Different Forms of Selenoprotein M Differentially Affect Aβ Aggregation and ROS Generation

Selenoprotein M (SelM), one of the executants of selenium in vivo, is highly expressed in human brain and most probably involved in antioxidation, neuroprotection, and intracellular calcium regulation, which are the key factors for preventing the onset and progression of Alzheimer’s disease (AD). In this paper, human SelM was successfully overexpressed in human embryonic kidney cells HEK293T. Sodium selenite (Na(2)SeO(3) 0.5 μmol/L) increased the expression of full-length SelM and inhibited the expression of truncated SelM. The full-length SelM exhibited higher antioxidant activity than its selenocysteine-to-cysteine mutation form SelM’, whereas the truncated SelM had an adverse effect that increased the oxidative stress level of cells.

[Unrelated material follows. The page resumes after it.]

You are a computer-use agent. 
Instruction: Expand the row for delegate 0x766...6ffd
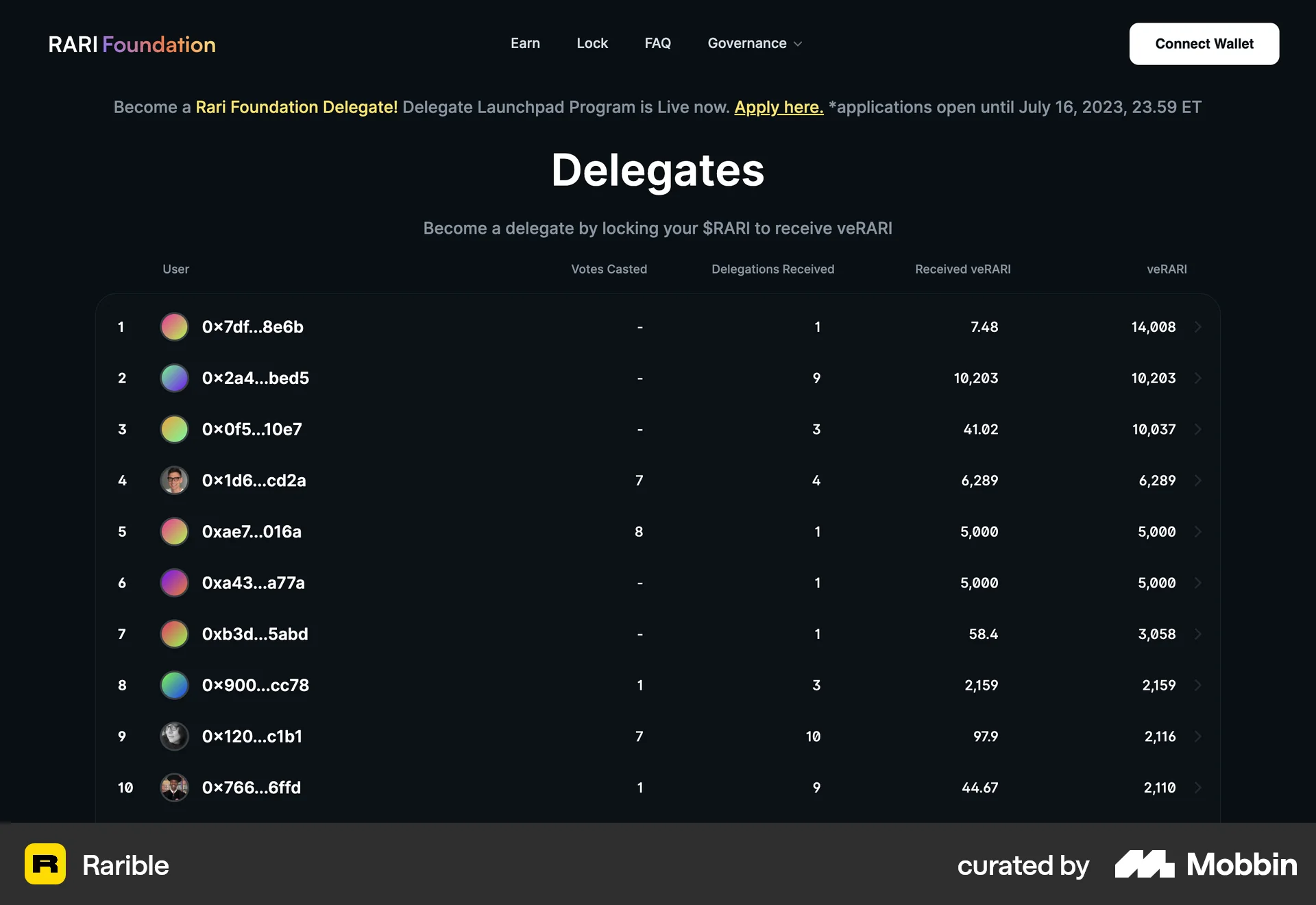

When β-amyloid (Aβ(42), an AD relevant peptide) was cotransfected with the empty expression vector, SelM, or SelM’ under the induction of 0.5 μmol/L Na(2)SeO(3), the intracellular Aβ(42) aggregation rates were detected to be 57.9% ± 5.5%, or 22.3% ± 2.6%, or 26.3% ± 2.1%, respectively, showing the inhibitory effects on Aβ aggregation by the full-length SelM and SelM’. Meanwhile, the intumescentia of mitochondria caused by Aβ(42) transfection was significantly mitigated by the cotransfection of SelM or SelM’ with Aβ(42) under the induction of 0.5 μmol/L Na(2)SeO(3). On the contrary, cotransfection of SelM and Aβ(42) without the induction of Na(2)SeO(3) increased Aβ(42) aggregation rate to 65.1% ± 3.2%, and it could not inhibit the Aβ-induced intumescent mitochondria. In conclusion, full-length SelM and SelM’ might prevent Aβ aggregation by resisting oxidative stress generated during the formation of Aβ oligomers in cells.